Extracted data:
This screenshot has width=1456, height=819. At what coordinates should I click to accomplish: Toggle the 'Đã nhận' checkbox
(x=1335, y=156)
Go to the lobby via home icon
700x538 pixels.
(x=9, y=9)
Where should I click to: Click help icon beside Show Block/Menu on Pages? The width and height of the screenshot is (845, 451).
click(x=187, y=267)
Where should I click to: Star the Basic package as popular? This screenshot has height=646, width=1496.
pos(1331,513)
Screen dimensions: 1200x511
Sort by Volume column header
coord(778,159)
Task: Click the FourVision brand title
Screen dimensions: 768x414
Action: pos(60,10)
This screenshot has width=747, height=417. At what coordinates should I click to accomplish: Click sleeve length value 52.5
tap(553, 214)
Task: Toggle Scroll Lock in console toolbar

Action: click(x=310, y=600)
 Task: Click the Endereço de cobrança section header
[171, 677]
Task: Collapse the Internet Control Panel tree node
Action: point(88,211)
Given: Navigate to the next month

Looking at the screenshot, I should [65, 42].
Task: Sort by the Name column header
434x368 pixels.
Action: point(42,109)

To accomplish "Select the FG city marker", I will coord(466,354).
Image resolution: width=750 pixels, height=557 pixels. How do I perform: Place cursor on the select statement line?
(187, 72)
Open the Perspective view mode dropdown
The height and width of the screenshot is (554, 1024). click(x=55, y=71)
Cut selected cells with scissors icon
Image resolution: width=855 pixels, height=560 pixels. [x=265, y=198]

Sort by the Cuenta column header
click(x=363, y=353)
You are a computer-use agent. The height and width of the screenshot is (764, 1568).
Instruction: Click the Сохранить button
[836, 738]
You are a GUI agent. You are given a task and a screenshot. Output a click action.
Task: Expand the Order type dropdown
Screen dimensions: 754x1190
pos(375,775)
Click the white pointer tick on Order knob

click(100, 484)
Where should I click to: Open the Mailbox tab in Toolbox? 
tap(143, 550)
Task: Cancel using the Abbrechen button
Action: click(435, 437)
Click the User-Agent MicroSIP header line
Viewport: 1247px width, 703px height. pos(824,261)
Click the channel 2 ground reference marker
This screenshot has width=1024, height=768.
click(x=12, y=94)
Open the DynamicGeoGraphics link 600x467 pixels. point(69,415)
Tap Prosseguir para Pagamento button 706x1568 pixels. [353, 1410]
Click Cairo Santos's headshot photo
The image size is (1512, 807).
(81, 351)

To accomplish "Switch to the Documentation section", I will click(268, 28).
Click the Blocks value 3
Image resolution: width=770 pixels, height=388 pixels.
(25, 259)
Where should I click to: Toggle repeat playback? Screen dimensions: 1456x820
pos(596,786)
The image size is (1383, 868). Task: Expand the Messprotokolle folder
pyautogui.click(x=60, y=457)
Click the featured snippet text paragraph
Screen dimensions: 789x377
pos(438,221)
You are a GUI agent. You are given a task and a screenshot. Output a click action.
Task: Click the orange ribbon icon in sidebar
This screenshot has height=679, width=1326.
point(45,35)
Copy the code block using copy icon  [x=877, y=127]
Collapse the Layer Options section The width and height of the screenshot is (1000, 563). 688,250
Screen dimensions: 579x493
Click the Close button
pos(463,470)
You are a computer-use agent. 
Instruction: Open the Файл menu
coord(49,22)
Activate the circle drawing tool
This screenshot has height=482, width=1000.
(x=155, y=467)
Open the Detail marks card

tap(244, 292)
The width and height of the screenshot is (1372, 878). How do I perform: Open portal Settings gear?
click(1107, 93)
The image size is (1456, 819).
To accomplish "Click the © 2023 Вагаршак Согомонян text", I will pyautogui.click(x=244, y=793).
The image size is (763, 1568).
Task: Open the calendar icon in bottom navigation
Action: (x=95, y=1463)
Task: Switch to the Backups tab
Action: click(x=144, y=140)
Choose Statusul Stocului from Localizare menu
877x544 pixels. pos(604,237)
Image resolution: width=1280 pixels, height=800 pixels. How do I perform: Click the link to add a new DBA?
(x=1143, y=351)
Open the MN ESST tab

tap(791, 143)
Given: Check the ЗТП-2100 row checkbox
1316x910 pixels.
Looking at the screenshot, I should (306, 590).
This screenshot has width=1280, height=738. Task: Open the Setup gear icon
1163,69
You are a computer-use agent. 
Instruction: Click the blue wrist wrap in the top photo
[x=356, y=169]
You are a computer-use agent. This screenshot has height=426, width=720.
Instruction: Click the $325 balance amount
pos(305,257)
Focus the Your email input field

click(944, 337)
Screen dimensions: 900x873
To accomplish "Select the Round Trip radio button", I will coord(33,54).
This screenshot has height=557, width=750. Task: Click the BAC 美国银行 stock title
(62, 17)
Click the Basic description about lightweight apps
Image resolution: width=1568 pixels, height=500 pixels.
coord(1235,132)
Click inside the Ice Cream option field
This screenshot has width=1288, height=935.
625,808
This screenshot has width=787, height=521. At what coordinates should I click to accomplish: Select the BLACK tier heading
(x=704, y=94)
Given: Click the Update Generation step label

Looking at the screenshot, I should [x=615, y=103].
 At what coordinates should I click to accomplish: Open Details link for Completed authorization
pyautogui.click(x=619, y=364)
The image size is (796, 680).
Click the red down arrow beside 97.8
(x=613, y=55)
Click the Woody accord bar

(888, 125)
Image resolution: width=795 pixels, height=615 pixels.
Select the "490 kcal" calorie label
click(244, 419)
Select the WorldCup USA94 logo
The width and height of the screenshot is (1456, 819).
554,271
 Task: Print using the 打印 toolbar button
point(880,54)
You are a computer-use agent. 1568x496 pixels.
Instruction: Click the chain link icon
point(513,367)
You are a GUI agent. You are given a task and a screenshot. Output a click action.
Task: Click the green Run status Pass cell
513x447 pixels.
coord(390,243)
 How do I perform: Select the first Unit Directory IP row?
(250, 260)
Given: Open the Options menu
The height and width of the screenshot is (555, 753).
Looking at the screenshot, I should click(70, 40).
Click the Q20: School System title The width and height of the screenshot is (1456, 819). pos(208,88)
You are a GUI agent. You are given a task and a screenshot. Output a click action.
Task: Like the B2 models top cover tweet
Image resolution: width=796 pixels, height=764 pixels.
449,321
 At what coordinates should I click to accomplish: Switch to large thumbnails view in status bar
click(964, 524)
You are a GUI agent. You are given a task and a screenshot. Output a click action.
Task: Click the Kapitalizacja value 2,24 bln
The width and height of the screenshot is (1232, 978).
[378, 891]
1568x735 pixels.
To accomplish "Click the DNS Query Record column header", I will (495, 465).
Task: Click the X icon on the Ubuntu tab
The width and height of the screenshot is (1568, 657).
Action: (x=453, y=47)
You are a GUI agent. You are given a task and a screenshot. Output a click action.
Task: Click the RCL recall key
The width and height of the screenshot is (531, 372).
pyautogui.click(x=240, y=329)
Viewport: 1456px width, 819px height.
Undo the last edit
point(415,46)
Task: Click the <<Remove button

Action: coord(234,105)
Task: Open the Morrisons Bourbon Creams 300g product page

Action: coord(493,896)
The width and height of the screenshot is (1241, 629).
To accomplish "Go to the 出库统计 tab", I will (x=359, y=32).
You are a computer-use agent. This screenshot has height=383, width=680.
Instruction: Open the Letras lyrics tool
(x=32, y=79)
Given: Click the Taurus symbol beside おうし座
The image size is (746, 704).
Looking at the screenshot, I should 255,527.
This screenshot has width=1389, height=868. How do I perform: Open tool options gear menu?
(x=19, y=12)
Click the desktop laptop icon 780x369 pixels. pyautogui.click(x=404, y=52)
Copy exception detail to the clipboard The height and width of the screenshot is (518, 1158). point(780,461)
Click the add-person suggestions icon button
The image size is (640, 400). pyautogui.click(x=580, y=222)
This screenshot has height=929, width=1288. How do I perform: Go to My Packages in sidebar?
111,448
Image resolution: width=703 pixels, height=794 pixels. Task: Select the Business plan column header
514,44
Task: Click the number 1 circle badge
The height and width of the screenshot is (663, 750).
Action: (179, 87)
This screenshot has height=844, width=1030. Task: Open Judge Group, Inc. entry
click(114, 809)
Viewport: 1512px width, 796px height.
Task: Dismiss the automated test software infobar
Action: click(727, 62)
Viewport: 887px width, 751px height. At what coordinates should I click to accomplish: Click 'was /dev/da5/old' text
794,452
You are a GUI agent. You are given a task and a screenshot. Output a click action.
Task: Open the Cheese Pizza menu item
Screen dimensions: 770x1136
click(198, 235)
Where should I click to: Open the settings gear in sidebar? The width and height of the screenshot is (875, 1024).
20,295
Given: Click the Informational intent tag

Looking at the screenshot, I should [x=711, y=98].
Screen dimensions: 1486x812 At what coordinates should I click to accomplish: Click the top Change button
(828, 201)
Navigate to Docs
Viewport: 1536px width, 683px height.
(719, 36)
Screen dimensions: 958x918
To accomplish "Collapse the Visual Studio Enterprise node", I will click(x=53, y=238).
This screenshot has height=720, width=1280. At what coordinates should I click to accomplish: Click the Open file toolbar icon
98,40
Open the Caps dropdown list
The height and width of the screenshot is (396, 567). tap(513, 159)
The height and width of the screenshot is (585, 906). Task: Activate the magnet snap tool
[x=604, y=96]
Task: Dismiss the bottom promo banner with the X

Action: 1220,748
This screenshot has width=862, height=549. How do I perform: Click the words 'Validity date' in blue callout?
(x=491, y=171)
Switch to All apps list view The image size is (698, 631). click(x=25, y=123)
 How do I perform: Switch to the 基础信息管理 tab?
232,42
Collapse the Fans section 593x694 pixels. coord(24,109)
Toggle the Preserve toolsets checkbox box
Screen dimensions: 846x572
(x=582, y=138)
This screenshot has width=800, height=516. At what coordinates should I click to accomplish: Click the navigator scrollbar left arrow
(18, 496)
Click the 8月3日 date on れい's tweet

Task to complete: Only lines of the data holding the word "apps" go in the answer. Please copy each of them.

Solution to this task:
Click the Basic description about lightweight apps
Switch to All apps list view The image size is (698, 631). click(x=25, y=123)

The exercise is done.